*Exercise data*.
+++++
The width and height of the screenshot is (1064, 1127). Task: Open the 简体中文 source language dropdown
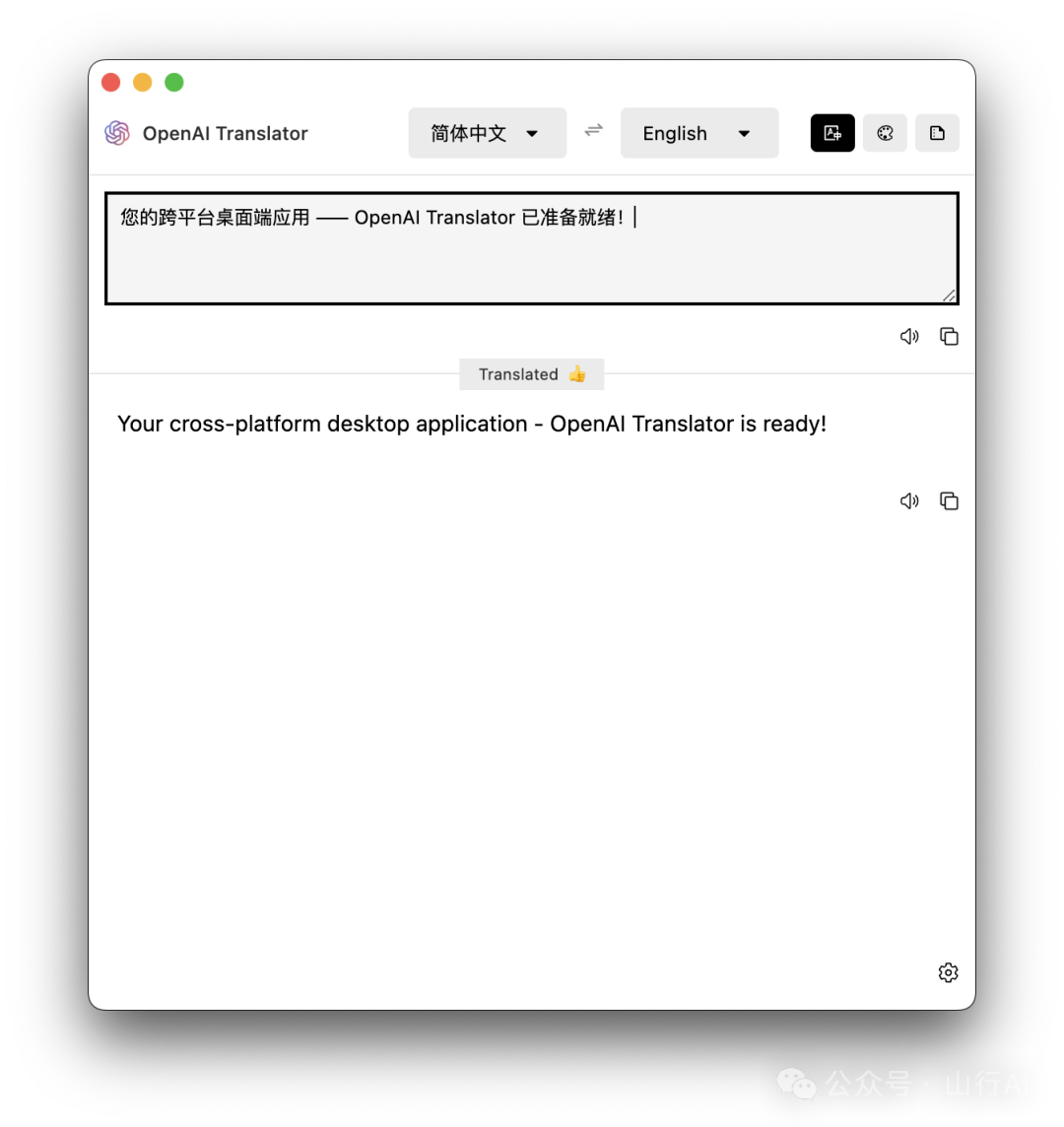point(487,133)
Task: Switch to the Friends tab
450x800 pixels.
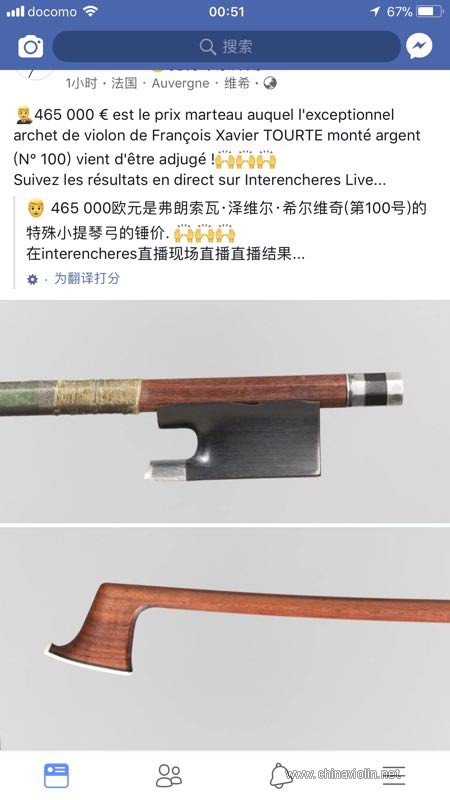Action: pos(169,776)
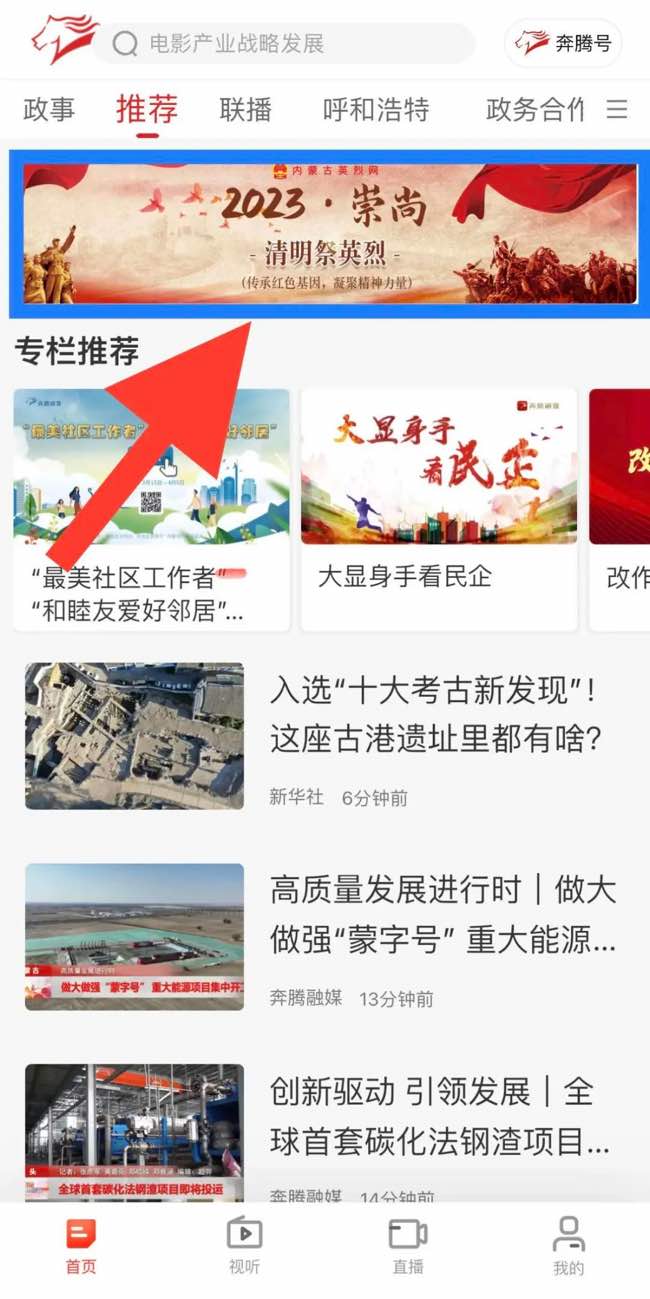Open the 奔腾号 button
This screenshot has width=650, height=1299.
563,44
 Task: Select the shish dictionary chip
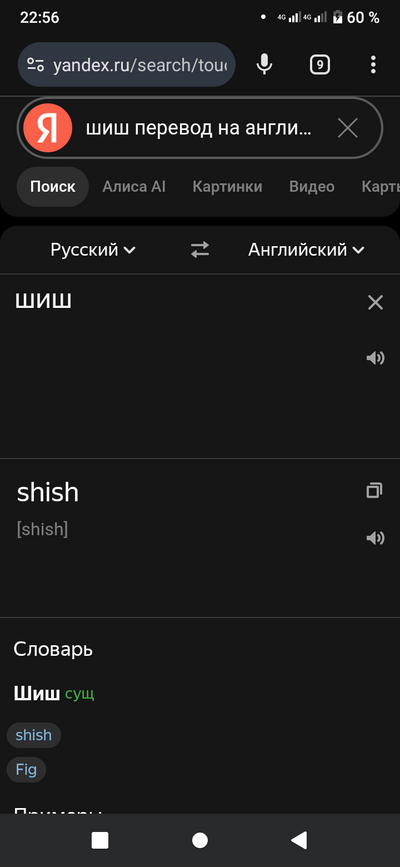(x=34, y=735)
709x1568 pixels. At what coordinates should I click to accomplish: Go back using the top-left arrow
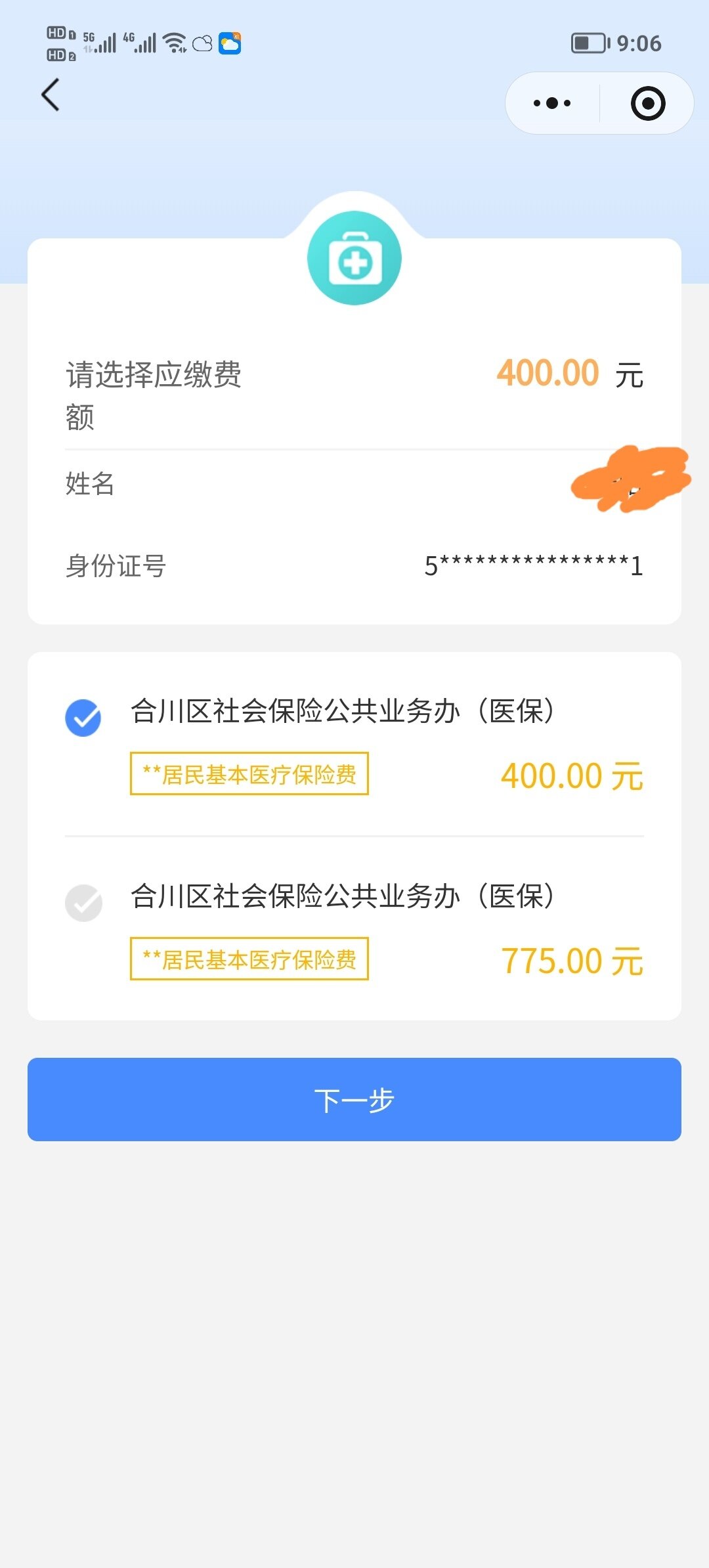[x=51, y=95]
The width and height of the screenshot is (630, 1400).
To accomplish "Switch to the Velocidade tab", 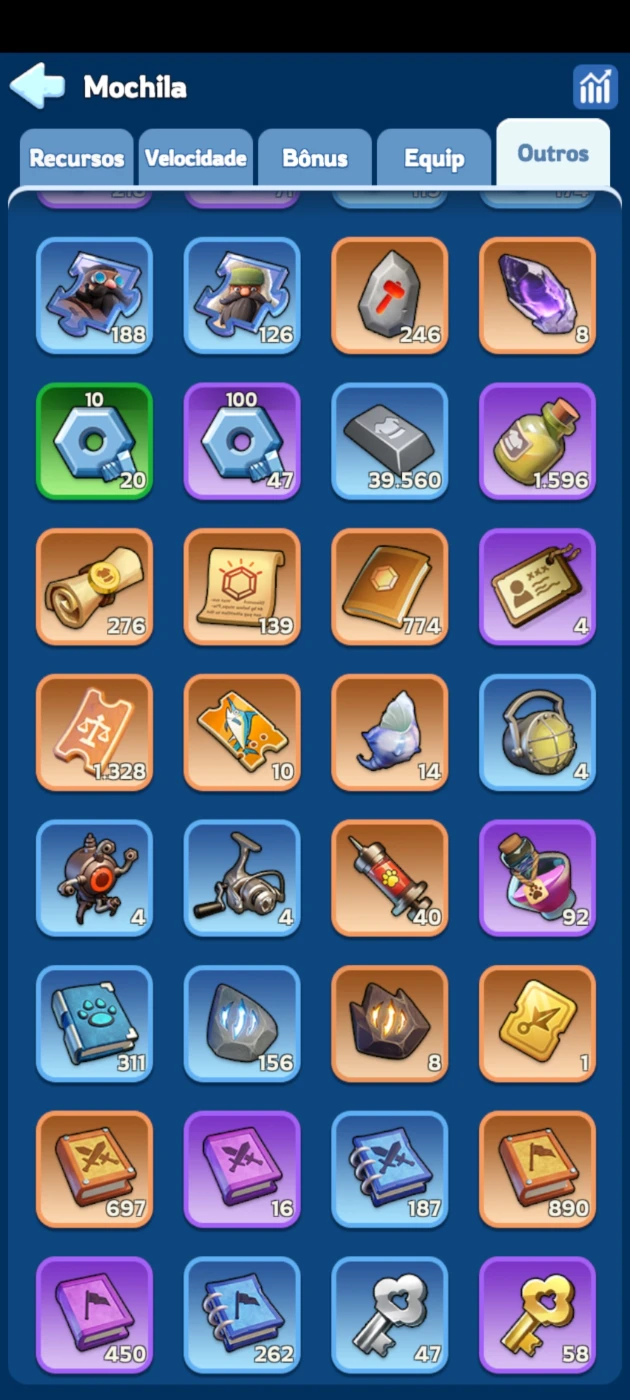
+++++
Reproduce all of the records above word for word, leaving out the pictures.

The width and height of the screenshot is (1064, 1127). Task: Open the 简体中文 source language dropdown
point(487,133)
Task: Switch to the Friends tab
450x800 pixels.
Action: pos(169,776)
Open the 奔腾号 button
This screenshot has width=650, height=1299.
563,44
 Task: Select the shish dictionary chip
(x=34, y=735)
709x1568 pixels. At what coordinates should I click to accomplish: Go back using the top-left arrow
[x=51, y=95]
The width and height of the screenshot is (630, 1400).
To accomplish "Switch to the Velocidade tab", 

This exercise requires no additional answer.